### Texte fourni
* * *

Budget DGFiP 2023 : une hausse en trompe l’œil !

Publié le 04/10/2022

La CFDT Finances publiques vous apporte son éclairage sur le « budget DGFiP » du projet de loi de finances 2023 et les annonces faites récemment.

Budget en hausse mais rémunération et carrière risquent de rester à quai

Le budget de la DGFiP est en hausse par rapport à 2022 de 8,61% (+652M€) en termes d’autorisations d’engagement (AE) à 8,23Mds€ et 5,62% (+424M€) en crédit de paiement (CP) à 8Mds€. C’est en réalité un retour à un budget similaire à celui de 2017. Les dépenses de personnel (6,76Mds€ incluant le CAS pensions) et de fonctionnement (AE : 1,34Mds€ et CP : 1,07Mds€) sont les principales dépenses budgétaires.

En AE le budget « DGFiP » représente 1,47% du budget général (1,06 % en 2022 mais avec des engagements financiers de l’État exceptionnels dans le budget général à hauteur de 165Mds€) et en CP 1,42% (1,44 % en 2022, l’impact des engagements financiers exceptionnels de l’Etat n’étant pas immédiat).

* * *

### Entrées fournies
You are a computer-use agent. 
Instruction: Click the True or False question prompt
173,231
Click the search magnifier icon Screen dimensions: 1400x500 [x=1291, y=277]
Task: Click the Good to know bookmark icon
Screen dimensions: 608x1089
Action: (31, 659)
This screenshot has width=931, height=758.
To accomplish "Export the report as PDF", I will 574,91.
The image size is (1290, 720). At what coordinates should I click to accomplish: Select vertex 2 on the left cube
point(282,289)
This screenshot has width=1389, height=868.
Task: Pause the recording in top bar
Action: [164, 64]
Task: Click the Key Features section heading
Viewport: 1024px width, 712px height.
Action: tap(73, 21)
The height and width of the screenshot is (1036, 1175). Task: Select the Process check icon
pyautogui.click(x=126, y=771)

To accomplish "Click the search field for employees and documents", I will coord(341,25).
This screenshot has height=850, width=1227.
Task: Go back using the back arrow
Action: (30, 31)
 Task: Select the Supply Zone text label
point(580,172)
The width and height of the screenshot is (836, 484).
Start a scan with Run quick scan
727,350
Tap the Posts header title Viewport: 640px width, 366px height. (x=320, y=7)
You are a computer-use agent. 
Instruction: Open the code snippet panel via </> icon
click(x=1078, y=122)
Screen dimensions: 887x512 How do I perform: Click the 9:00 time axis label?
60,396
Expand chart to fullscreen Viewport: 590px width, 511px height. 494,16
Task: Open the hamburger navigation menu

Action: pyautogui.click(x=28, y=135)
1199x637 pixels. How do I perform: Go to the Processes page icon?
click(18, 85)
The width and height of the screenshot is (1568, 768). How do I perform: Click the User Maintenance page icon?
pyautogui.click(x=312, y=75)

* * *

### À faire
1. Extrayez telle quelle la partie de la liste qui va de son début jusqu'à la ligne contenant « Action: (31, 659) », cette ligne comprise.
2. Poursuivez le texte sur le budget 2023 de la DGFiP à partir de l'endroit où il s'arrête.
Le texte et la liste n'ont aucun lien entre eux.

### Corrigé de l'exercice
1.
You are a computer-use agent. 
Instruction: Click the True or False question prompt
173,231
Click the search magnifier icon Screen dimensions: 1400x500 [x=1291, y=277]
Task: Click the Good to know bookmark icon
Screen dimensions: 608x1089
Action: (31, 659)

2.
Un budget pour faire face essentiellement à la hausse des coûts de fonctionnement liée à l’inflation

Les dépenses de fonctionnement sont en hausse de 44,61% en AE (+414M€) mais de seulement 21,79% en CP (+191M€). L’augmentation du coût des consommables, et en particulier des énergies (chauffage, climatisation, serveur, activité quotidienne avec PC et éclairage, véhicules, …), est sans aucun doute la principale raison de cette forte hausse anticipée des dépenses de fonctionnement. Ainsi donc, l’augmentation globale du budget est en réalité due principalement à la hausse des dépenses de fonctionnement en grande partie due à l’inflation. Cette analyse est confortée par le rapprochement des dépenses de fonctionnement DGFiP des dépenses de fonctionnement figurant au budget global : en AE, les dépenses de fonctionnement représentent 1,8% des dépenses de fonctionnement au budget général contre 1,32% en loi de finances initiale (LFI) 2022 tandis qu’en CP, les dépenses de fonctionnement représentent 1,49% des dépenses de fonctionnement au budget général contre 1,38% en LFI 2022.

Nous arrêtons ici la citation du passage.